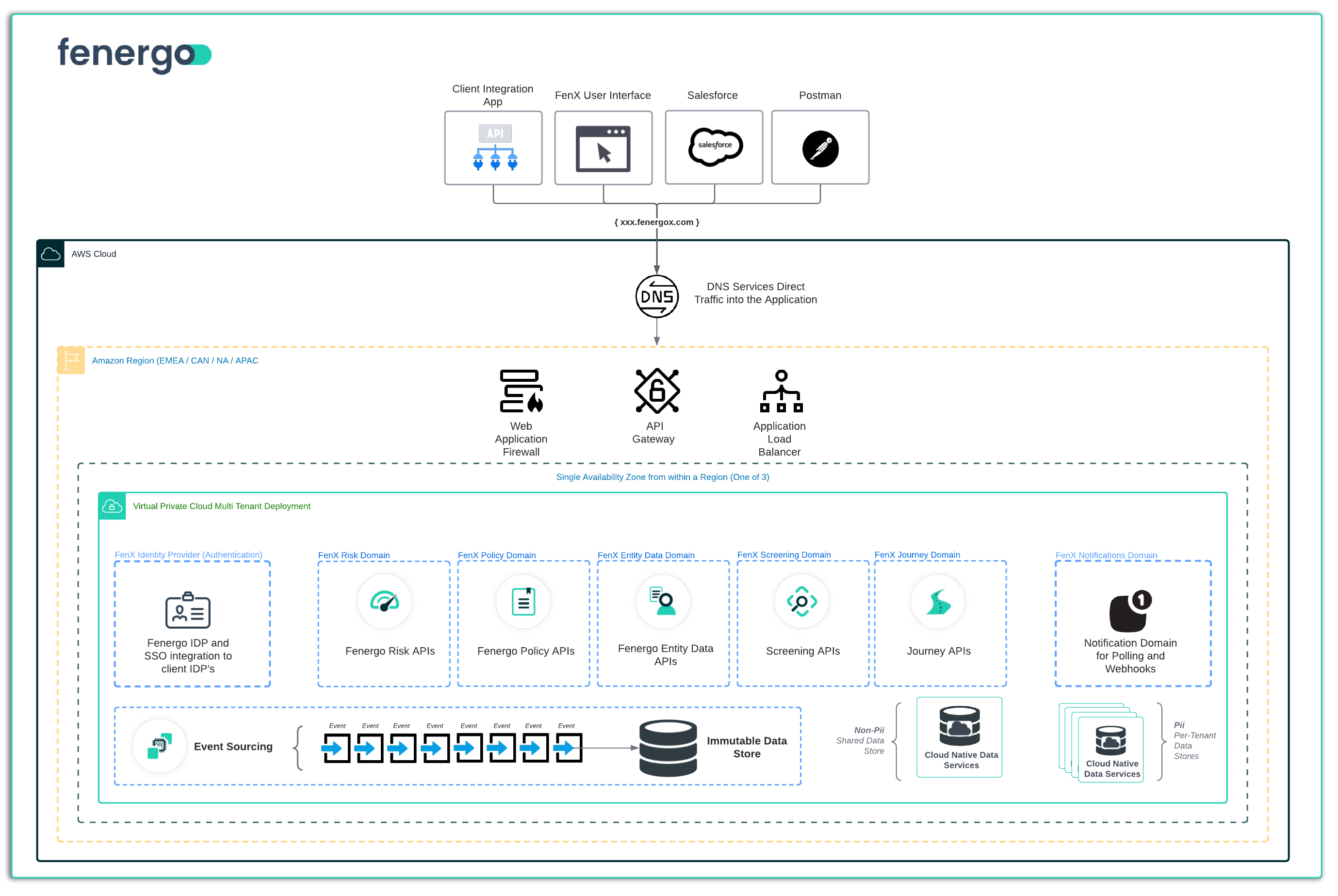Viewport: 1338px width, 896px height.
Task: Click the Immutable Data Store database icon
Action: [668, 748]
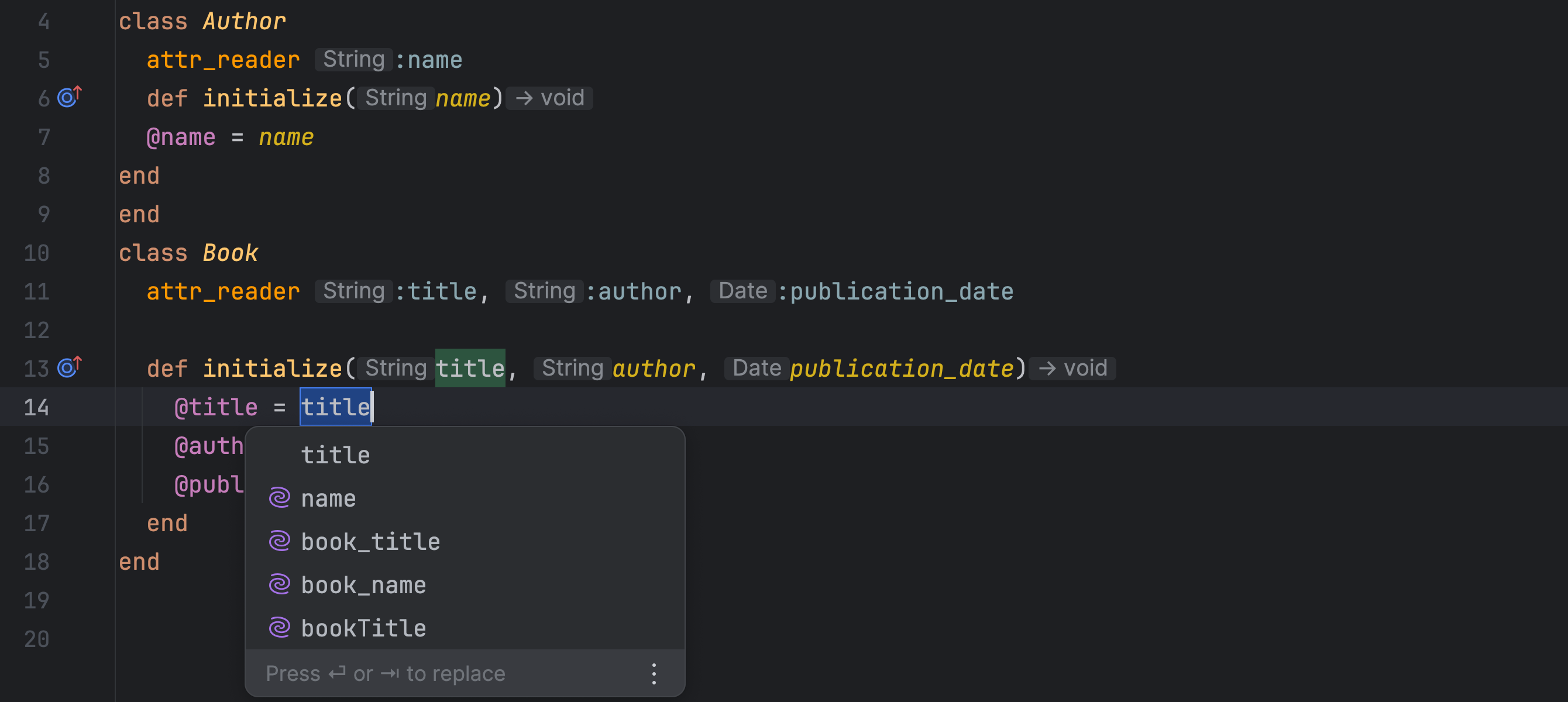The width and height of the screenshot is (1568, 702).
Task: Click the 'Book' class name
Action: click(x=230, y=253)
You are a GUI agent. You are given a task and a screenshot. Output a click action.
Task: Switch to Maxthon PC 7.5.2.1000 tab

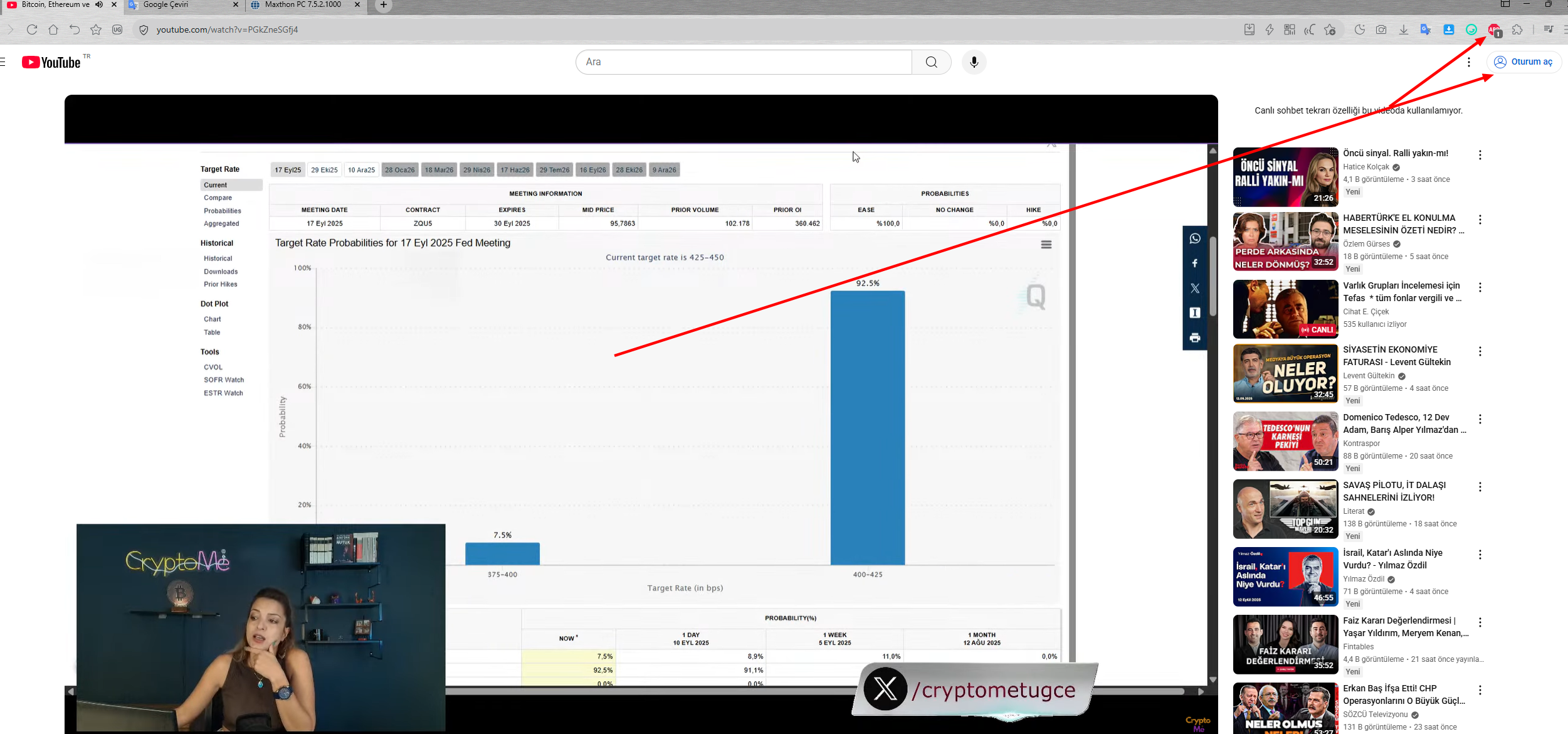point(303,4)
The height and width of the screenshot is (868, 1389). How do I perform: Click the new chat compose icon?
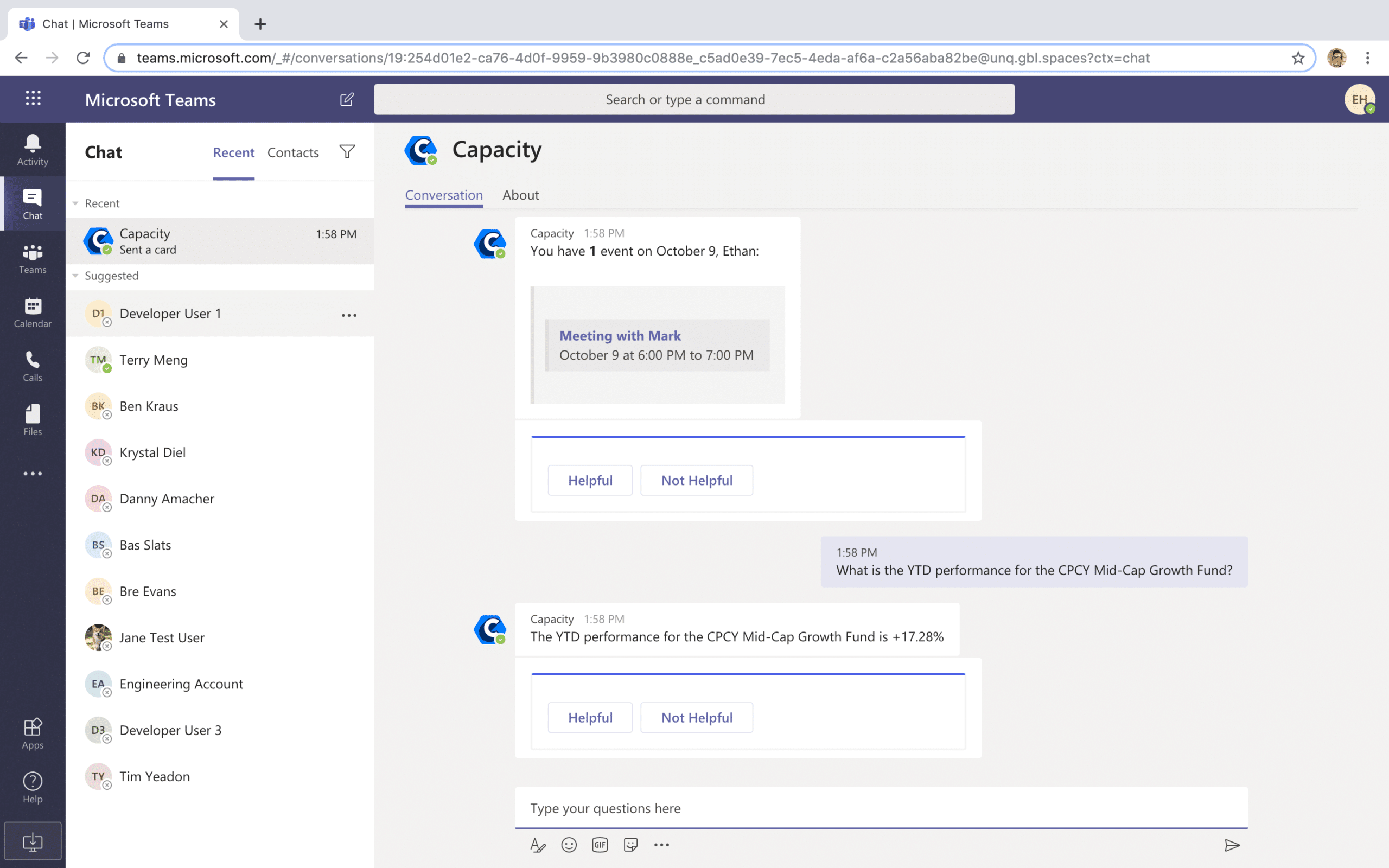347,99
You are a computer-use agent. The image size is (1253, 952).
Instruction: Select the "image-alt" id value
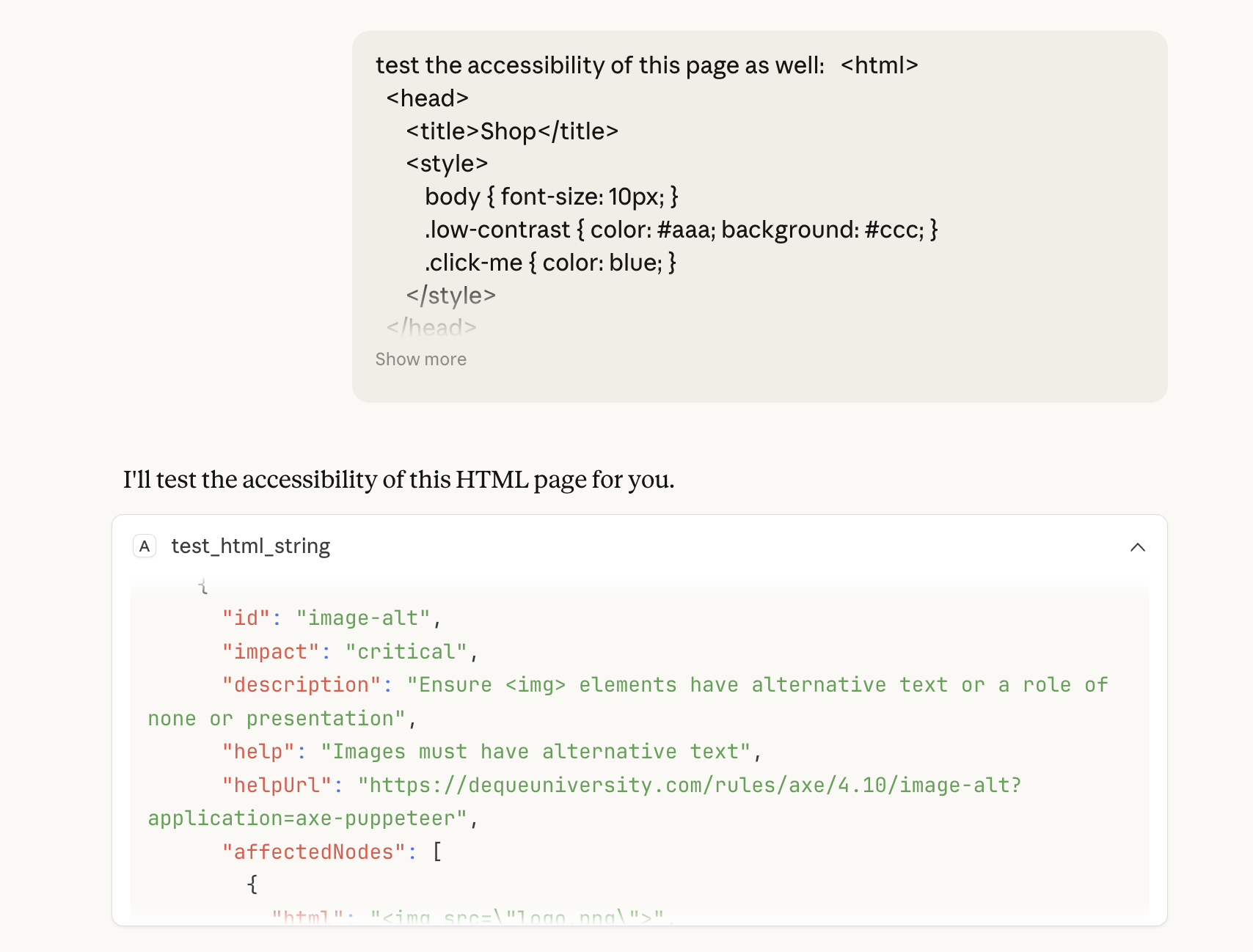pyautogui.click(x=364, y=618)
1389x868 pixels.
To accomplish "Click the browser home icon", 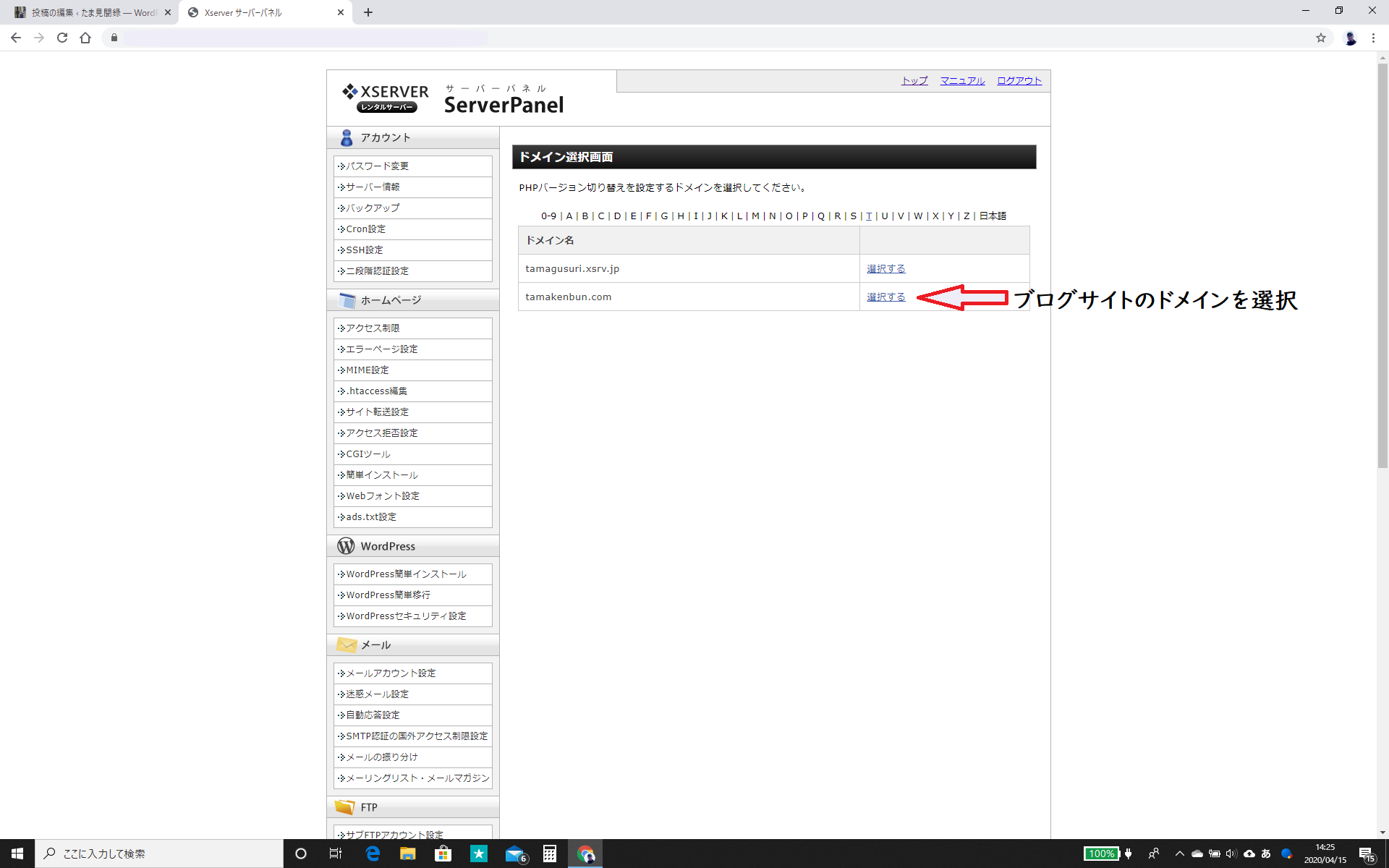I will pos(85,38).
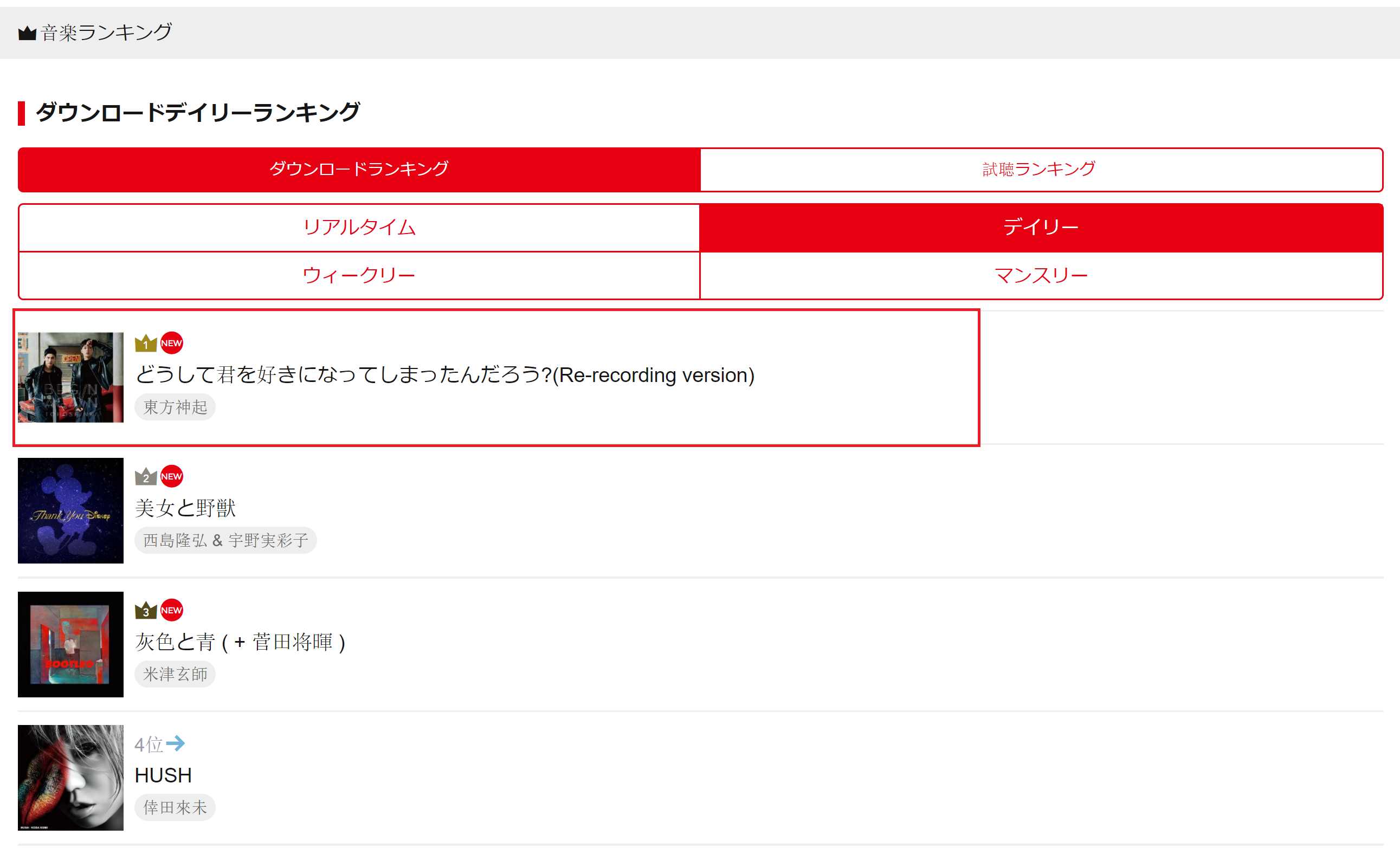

§ WORK ORDER: Each line that contains "agent" is to be copied from the listing above.

§ RESPONSE BOX:
You are a GUI agent. You are given a task and a screenshot. Output a click action.
You are a computer-use agent. The image size is (1253, 952).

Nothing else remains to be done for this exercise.